→ DIRECTIVE
Reproduce the records below word for word, starting with the line that contains "coordinates (302, 332)." and continuing through the line that contains "This screenshot has height=500, width=800.", with both of those lines included.
---------- THE DATA
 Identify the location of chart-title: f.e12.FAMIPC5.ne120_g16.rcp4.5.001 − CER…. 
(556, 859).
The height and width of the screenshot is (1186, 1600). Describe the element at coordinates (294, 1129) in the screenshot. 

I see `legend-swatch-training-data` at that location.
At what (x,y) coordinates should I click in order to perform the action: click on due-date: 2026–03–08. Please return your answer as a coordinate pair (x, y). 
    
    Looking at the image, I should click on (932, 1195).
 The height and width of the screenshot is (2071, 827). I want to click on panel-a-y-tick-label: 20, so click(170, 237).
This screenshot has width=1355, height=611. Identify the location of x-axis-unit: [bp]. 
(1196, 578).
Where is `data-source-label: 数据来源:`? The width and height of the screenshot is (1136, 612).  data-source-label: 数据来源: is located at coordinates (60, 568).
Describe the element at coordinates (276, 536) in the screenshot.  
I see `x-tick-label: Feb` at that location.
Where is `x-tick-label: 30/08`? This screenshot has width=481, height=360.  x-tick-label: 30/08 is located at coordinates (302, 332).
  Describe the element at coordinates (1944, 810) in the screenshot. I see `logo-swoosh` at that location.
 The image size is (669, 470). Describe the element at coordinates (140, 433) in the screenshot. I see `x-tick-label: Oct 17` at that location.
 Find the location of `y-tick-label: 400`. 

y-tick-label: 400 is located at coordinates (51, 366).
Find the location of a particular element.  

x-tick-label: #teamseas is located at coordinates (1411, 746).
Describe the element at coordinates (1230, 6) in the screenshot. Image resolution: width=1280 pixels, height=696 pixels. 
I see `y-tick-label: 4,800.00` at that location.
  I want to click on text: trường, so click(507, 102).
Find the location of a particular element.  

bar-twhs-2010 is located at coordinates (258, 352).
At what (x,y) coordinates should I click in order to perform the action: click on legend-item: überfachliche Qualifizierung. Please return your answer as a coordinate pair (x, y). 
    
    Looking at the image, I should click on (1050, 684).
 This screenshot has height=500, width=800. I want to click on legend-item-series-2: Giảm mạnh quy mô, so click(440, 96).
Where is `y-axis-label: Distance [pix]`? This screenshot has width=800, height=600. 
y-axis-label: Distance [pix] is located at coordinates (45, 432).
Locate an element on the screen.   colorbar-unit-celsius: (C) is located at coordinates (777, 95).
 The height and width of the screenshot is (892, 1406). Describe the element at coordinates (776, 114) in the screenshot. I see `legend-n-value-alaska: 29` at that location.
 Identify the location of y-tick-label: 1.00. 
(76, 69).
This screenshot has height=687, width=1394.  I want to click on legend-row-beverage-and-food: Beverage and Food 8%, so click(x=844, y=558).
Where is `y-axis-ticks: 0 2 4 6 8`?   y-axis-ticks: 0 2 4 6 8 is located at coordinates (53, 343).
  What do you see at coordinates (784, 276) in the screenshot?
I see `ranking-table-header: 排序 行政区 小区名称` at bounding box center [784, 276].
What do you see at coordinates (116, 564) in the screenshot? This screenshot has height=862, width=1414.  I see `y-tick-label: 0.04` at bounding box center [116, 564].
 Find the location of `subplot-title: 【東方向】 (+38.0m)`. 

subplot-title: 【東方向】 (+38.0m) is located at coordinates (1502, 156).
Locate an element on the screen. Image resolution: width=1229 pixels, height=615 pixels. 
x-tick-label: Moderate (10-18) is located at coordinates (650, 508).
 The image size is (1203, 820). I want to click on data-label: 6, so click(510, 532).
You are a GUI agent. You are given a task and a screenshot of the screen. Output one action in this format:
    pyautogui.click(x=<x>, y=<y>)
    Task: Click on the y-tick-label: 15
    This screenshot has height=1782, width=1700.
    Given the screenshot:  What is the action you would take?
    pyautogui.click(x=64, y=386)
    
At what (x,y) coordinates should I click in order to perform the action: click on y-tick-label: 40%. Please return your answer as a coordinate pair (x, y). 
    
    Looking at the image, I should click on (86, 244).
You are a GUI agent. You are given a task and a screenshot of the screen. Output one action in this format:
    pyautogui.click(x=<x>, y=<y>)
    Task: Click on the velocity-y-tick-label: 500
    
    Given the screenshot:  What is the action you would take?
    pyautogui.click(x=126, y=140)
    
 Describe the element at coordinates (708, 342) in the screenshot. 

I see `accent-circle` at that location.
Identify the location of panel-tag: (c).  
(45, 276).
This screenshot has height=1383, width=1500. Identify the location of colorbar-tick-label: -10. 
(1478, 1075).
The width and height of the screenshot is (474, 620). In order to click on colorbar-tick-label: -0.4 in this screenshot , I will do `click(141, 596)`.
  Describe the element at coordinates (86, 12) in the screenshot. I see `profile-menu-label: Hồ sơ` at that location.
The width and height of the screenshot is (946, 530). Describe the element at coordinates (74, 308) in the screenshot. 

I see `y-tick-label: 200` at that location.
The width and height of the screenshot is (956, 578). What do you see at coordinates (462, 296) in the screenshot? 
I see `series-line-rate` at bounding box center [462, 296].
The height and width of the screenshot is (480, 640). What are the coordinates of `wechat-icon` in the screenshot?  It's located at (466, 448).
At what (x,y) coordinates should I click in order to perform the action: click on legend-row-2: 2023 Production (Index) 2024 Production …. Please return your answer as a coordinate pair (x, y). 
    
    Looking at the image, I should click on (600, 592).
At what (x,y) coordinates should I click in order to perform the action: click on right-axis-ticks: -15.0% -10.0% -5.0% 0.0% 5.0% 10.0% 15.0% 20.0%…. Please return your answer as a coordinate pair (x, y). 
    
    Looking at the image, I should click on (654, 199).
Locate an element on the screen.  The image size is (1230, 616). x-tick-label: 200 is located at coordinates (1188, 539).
--------------------
→ EXERCISE RESULT
Where is `x-tick-label: 30/08`? This screenshot has width=481, height=360.  x-tick-label: 30/08 is located at coordinates (302, 332).
  Describe the element at coordinates (1944, 810) in the screenshot. I see `logo-swoosh` at that location.
 The image size is (669, 470). Describe the element at coordinates (140, 433) in the screenshot. I see `x-tick-label: Oct 17` at that location.
 Find the location of `y-tick-label: 400`. 

y-tick-label: 400 is located at coordinates (51, 366).
Find the location of a particular element.  

x-tick-label: #teamseas is located at coordinates (1411, 746).
Describe the element at coordinates (1230, 6) in the screenshot. Image resolution: width=1280 pixels, height=696 pixels. 
I see `y-tick-label: 4,800.00` at that location.
  I want to click on text: trường, so click(507, 102).
Find the location of a particular element.  

bar-twhs-2010 is located at coordinates (258, 352).
At what (x,y) coordinates should I click in order to perform the action: click on legend-item: überfachliche Qualifizierung. Please return your answer as a coordinate pair (x, y). 
    
    Looking at the image, I should click on (1050, 684).
 This screenshot has height=500, width=800. I want to click on legend-item-series-2: Giảm mạnh quy mô, so click(440, 96).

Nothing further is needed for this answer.